As a self-imposed php refresher, I've recently been toying around with writing custom movable type submission frontends for a few less web-literate family members (Basically just simplified forms that throw the user input into the MT mysql database). I've got everything ticking along nicely, but none of the submitted entries will show up until I log in and rebuild the site from within movable type. My question: Is there some way to either force a rebuild from a custom form, or automate a rebuild? I've searched the MT forums with no success. I'm using MT 2.64 with minimal knowledge of its inner workings. Any suggestions / pointers / links are appreciated!
posted by adamkempa to Computers & Internet (6 answers total)
adamkempa: yes. Easiest way is probably to grab a copy of the url that triggers mt.cgi into doing the rebuild. Then do an httpget on that (with an appropriate user/password thrown in the field).

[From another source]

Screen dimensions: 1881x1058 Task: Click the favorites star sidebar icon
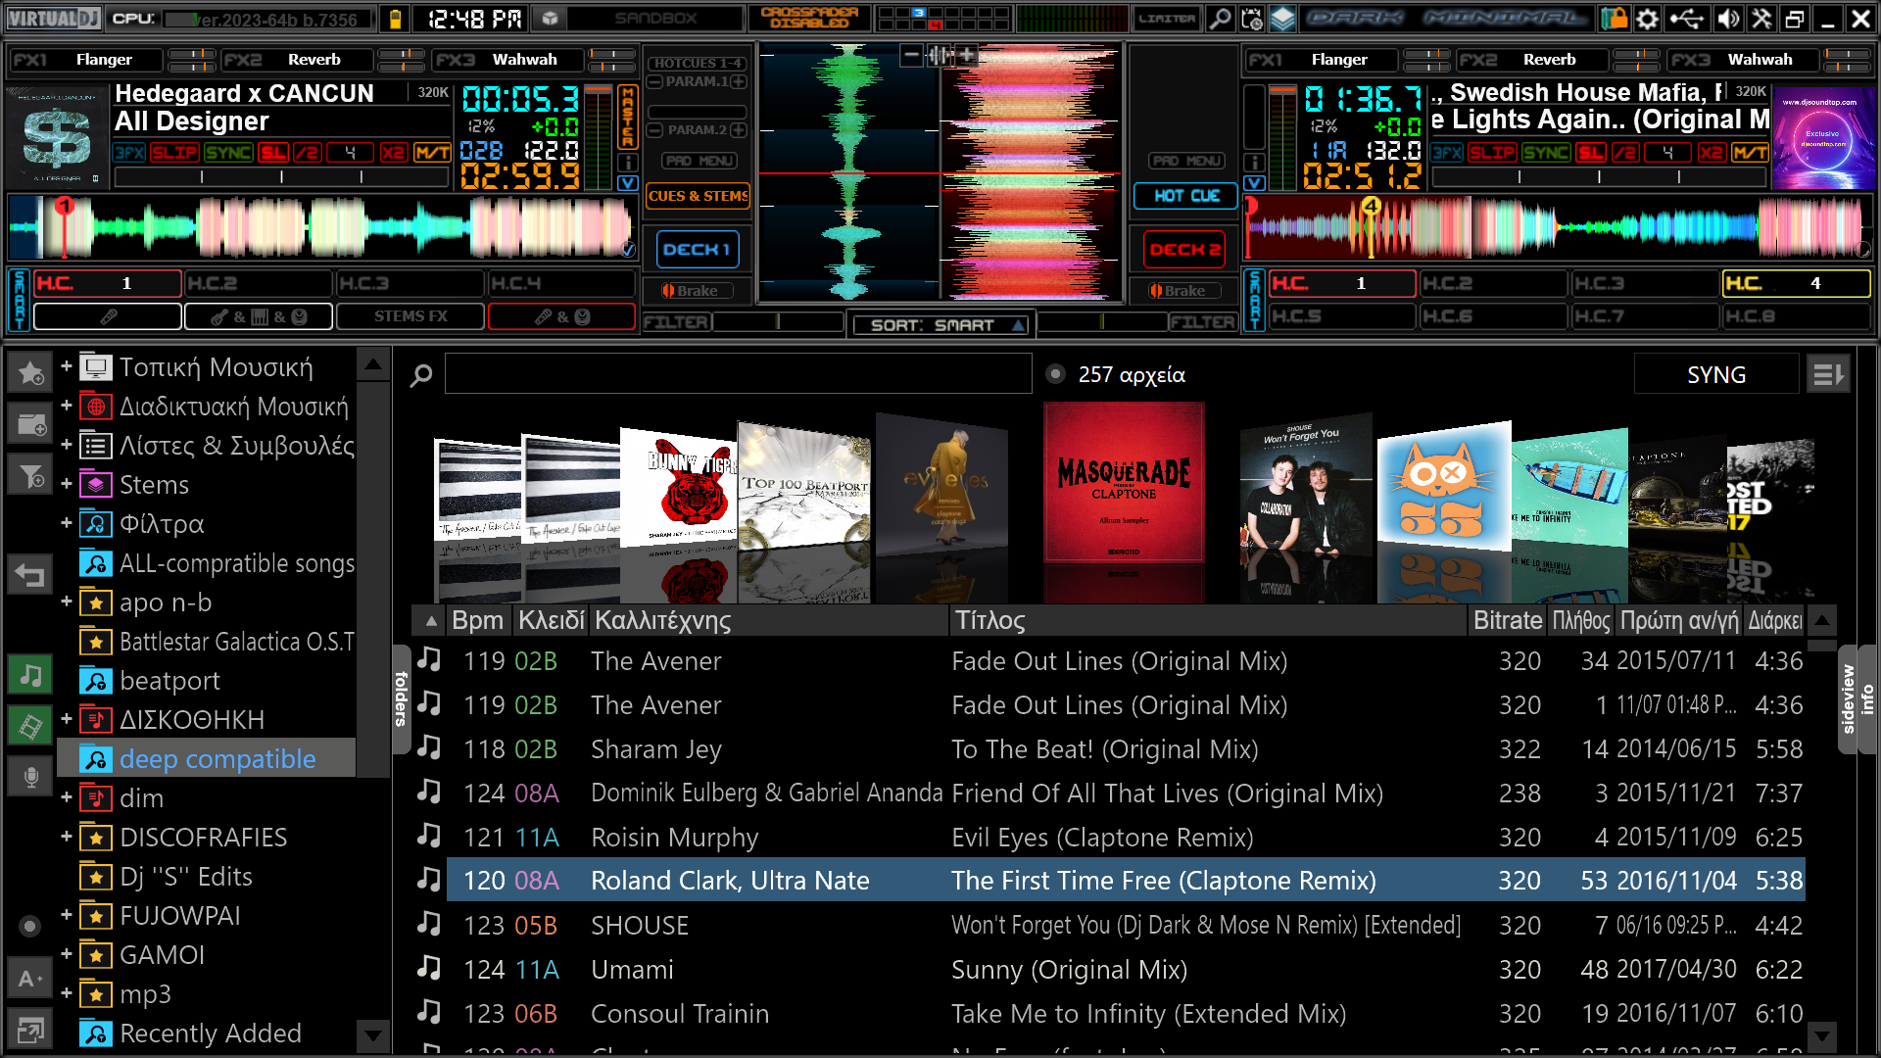tap(30, 372)
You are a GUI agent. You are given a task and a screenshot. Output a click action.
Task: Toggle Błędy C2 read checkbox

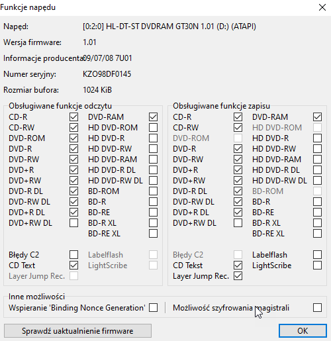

I'm interested in your code, BTW, I've taken several stabs at this and the only way I've ever gotten it to work is by (a) going direct to database in PHP and (b) sneaking things in the back door via the import feature.
posted by weston at 8:04 PM on September 8, 2004

Why not use the XML-RPC API instead? MT documentation is here, and relevant PHP documentation is here. It'll do an update the way it ought to be done, so you don't have to worry about forcing a rebuild. As a bonus, your frontend can be backend-agnostic -- it will work with Blogger, MovableType, or any other software that supports the Blogger XML-RPC API. I once wrote a very, very small frontend in PHP that did this, and it worked like a charm. I'd offer it to you, but I can't for the life of me figure out what I've done with it.
posted by uncleozzy at 8:23 PM on September 8, 2004

Have you asked on the Movable Type support forums? A lot of people don't seem to know they exist, especially since Six Apart has hidden the link to them so well since the release of v3.
posted by bcwinters at 9:11 PM on September 8, 2004

alternatively, schedule rebuilds with trickle or the new fangled scheduled publishing feetch.
posted by mwhybark at 9:41 PM on September 8, 2004

Here's a little more on my suggested method:


appears to trigger rebuilding, although it complains with a few error messages for which I'm not sure of the consequences yet...

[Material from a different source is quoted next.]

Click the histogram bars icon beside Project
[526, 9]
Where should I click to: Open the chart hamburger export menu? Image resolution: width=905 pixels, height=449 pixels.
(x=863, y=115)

The XML-RPC method may be a better one. It's slightly more unwieldly than just hitting a URL via httpget, but it's probably more correct in terms of well-defined behavior.
posted by weston at 9:55 PM on September 8, 2004

This just in from a fellow mefite who, for some reason, can't log in at the moment:
I run a site that features an different MT entry from the archive each day. I use mt-rebuild, avery handy plugin, along with a cron job that triggers the rebuild every night at midnight. I'm a relative novice, so I had to tinker with the croncommand for a while before I got it to work right, but once I got it set up, it's been fantastic. The cron job has been running every night for months, and I haven't had a single problem with it.
If you want timed automation instead of having a PHP script trigger rebuild, this setup could be good.